Co-ordinates: 52° 39’ S, 48° 57’ W (noon position)
Air Temperature: 3° C
Pressure: 993 hPa
Wind: 22 km / h
The sun rose at 4 am – a fact that most people did not observe personally, but this day at sea was off to a promising start with clear skies, calm seas and plenty of seabirds circling around the ship.
Many people took the opportunity to sleep in and enjoy a relaxing morning, while others got up and headed outside to watch the birds and look for other signs of sea life. The beautiful speckled Pintado petrels flew constantly around the ship, their dark heads and stout little bodies skimming over the waves, turning and gliding away and around the foaming waters. Black-browed albatrosses once again followed us, their massive and yet elegant forms gliding like jumbo-jets with never a flap of the wing or any other effort (or so it seemed) made to keep them aloft. Prions were spotted as well, small delicate birds with a dark W shaped band across the back of the wings. Only the most expert birders can tell the difference between the various species found in these waters. And the ever-present giant petrel with its mottled dark body also swooping and circling our ship as they continued flying in their constant search for food.
The sun shone most of the day and the waves were quite moderate, making it a pleasant day to be at sea.
But there was some business to attend to as well, and at 10 am Robin called everyone together in The Theatre for a look at the International Association of Antarctic Tour Operator’s rules (IAATO) that we must follow in regards to our behavior while visiting Antarctica and South Georgia.

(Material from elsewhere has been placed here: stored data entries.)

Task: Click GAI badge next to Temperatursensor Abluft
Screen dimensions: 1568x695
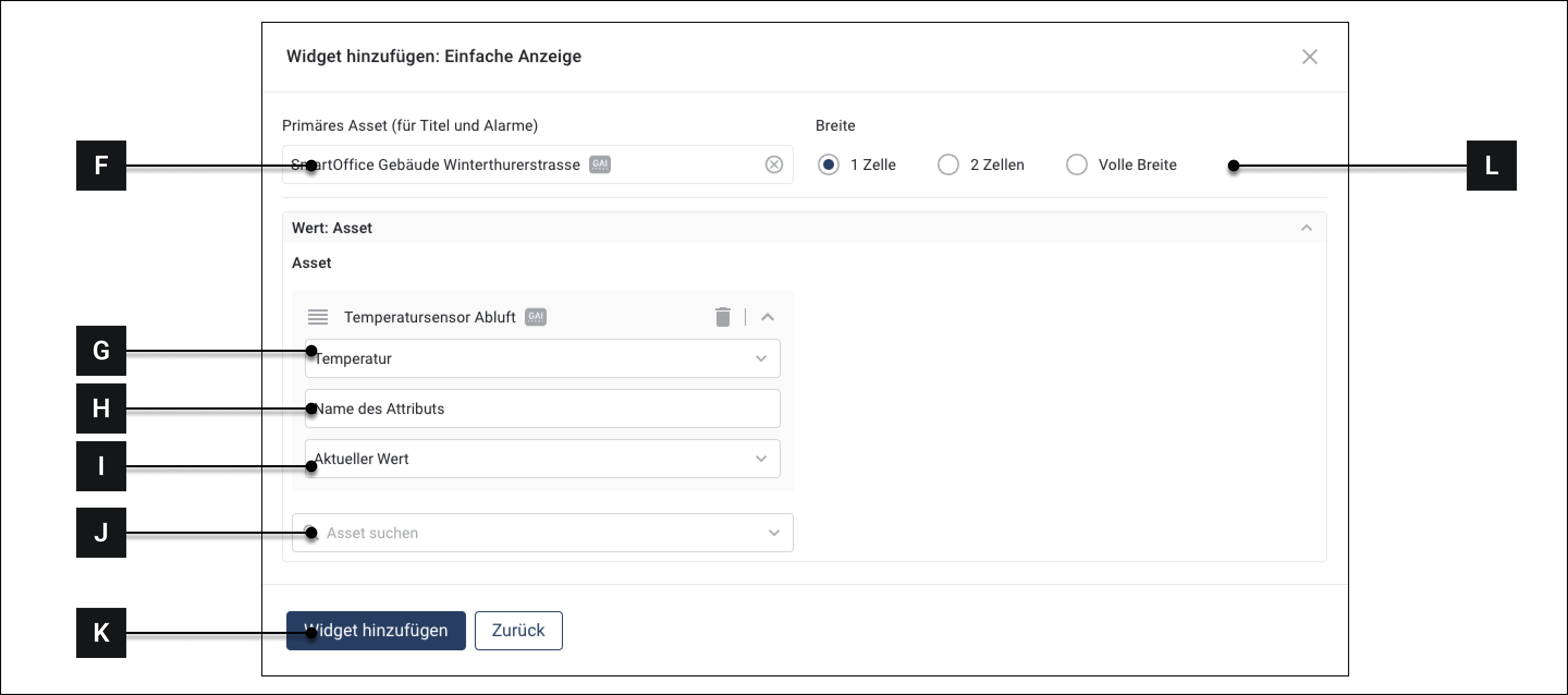Action: [x=536, y=317]
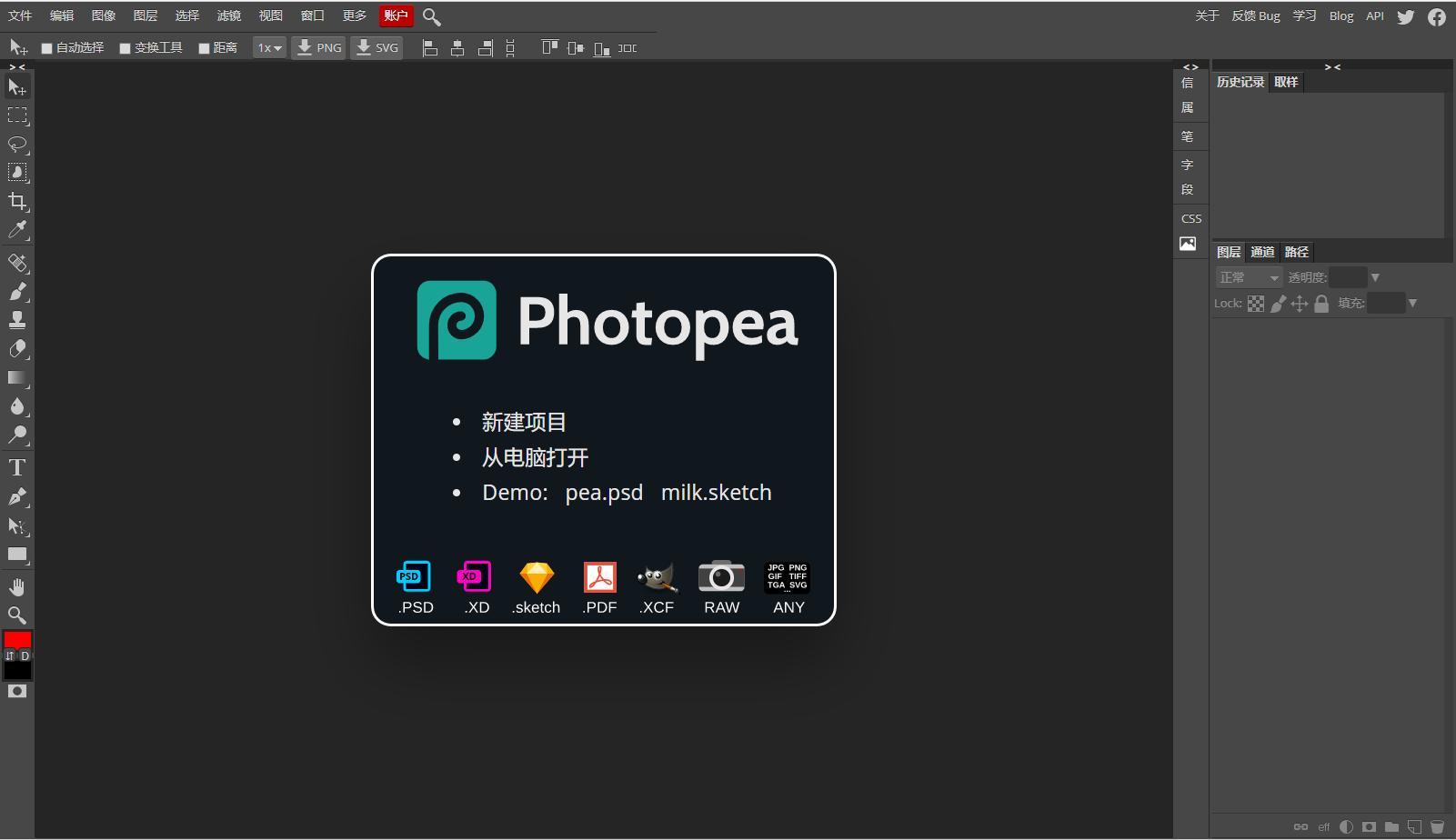Open the 滤镜 menu
The image size is (1456, 840).
(228, 15)
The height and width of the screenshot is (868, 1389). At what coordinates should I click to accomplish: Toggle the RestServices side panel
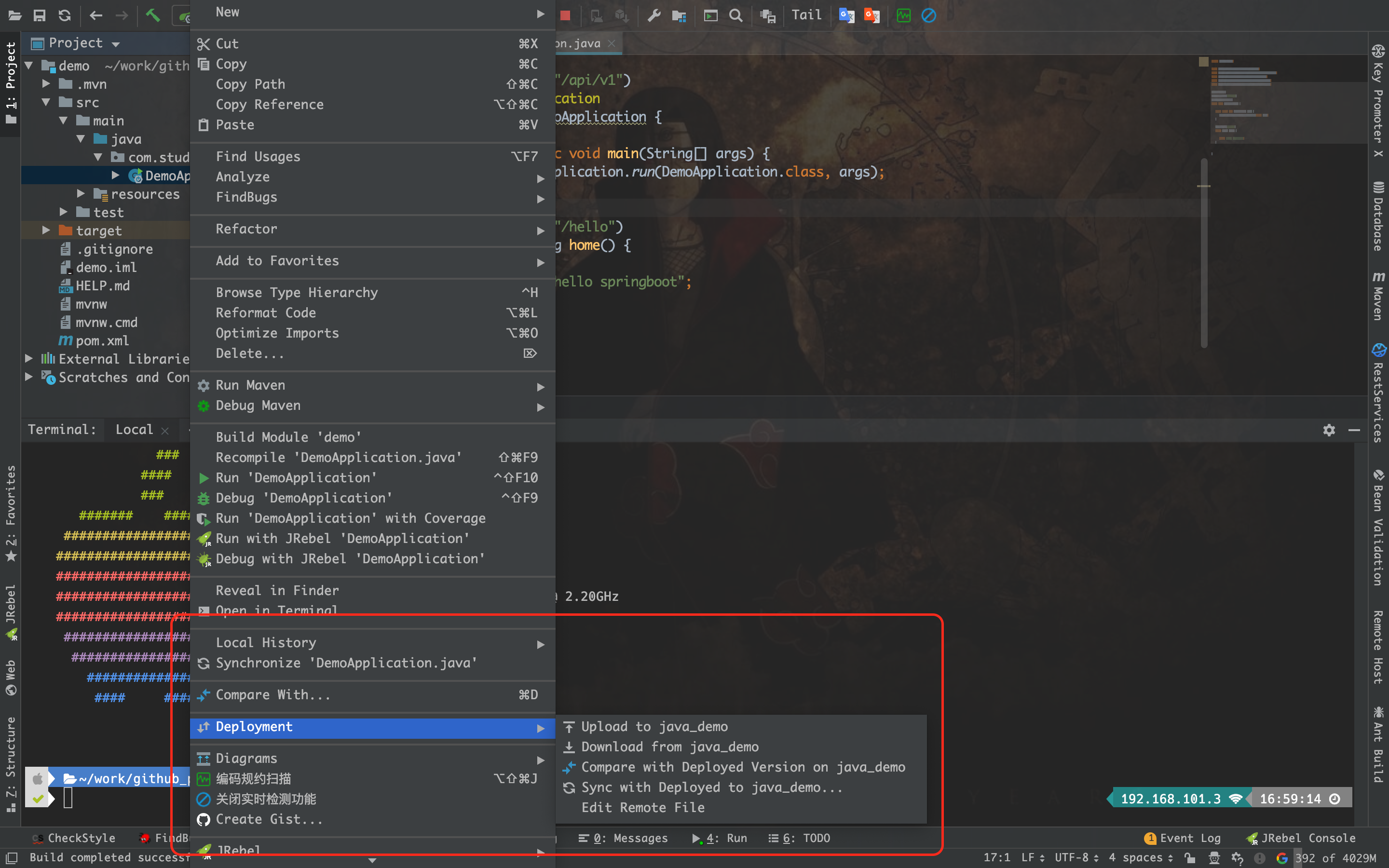coord(1378,393)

Just as lunch was starting, a shout announcing that whales had been seen came from the deck. A small group of fin whales had been spotted in the calm sea conditions – their huge dorsal blows having been spotted from a long distance away. The Captain turned the ship to give us better views and 2 whales came up less than 20 meters from where everyone was standing and watching them out on deck. Fin whales are fast swimmers and they didn’t stick around for us to observe them again that closely, but more and more blows were spotted in the distance so for those who stayed out on deck the whale watching continued to be quite good. After asking the engine room about the temperature of the water, we also realized we had just crossed the Antarctic convergence – the biological boundary of the Antarctic. South of the convergence, cold water results in high productivity and large numbers of krill, which is the main food source for many marine animals. Clearly the fin whales had found a good feeding area.
After lunch quite some time was spent dealing with the biosecurity measures required for South Georgia, and all guests slowly filed through the mudroom to have their parkas and other outer clothing and backpacks vacuumed out and checked for seeds, in an attempt to avoid the inadvertent introduction of new species into South Georgia.
One more lecture and recap followed in the late afternoon before we once again found ourselves in the dining room for another excellent dinner, and a pleasant and relaxing evening.